The reality is that all of the different ways of marketing anything – your blog, your products, your services – work together. They create a sort of marketing synergy that is greater than the sum of each individual channel. Nowhere is this more obvious than in the digital marketing space. Let’s say you’ve just written up a powerful blog post that you’re sure is the next great thought leadership piece. How do you promote it? Most people publish it, hope it gets indexed by Google, and maybe toss out a Tweet or a G+ update, then call it a day.

This is a mistake.

Why? Because not everyone receives your content in the same way. One commenter this weekend said they never read blogs but live in their inbox. Another person said they only see stuff on Twitter; everything else is information overload. A third person said they only read in Google Reader and nowhere else.

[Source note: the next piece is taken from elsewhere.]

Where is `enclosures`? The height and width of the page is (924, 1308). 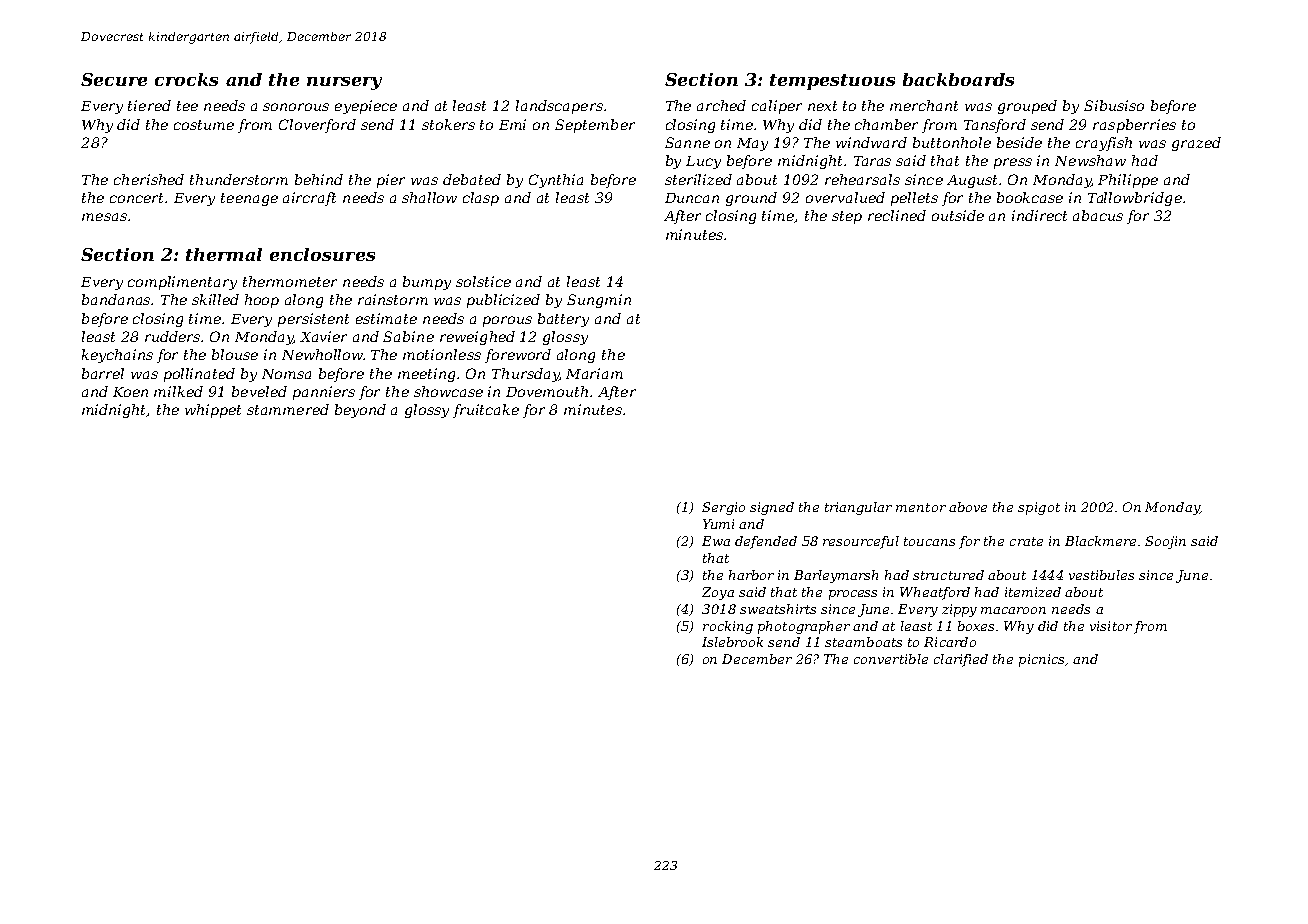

If you’re just tossing things out without promoting across a variety of channels, I guarantee that you’re missing audience.

iPod Touch Lyrics

For example, a few years back, I had a daily podcast. It was doing fairly well, but then I added an RSS to email option and let people subscribe to it by email. Instantly, I had 20% more audience – that’s how many people found their way to my show but didn’t know how to use the existing RSS-based subscription methods. They knew email, though, and subscribed that way.

What’s powerful about this simple example is that not a single visitor ever asked for the option to subscribe by email. I was silently missing 20% of my audience every single day, assuming that I had captured the bulk of people who wanted the show, when in fact a fifth of the audience I wanted simply wasn’t subscribing. I never knew it until I offered an additional channel.

The lesson here is simple (if not easy): create as many channels as you can reasonably and practically sustain, in order to give people the option to get your stuff by the method they prefer best.

Are you crossing all the channels you have access to?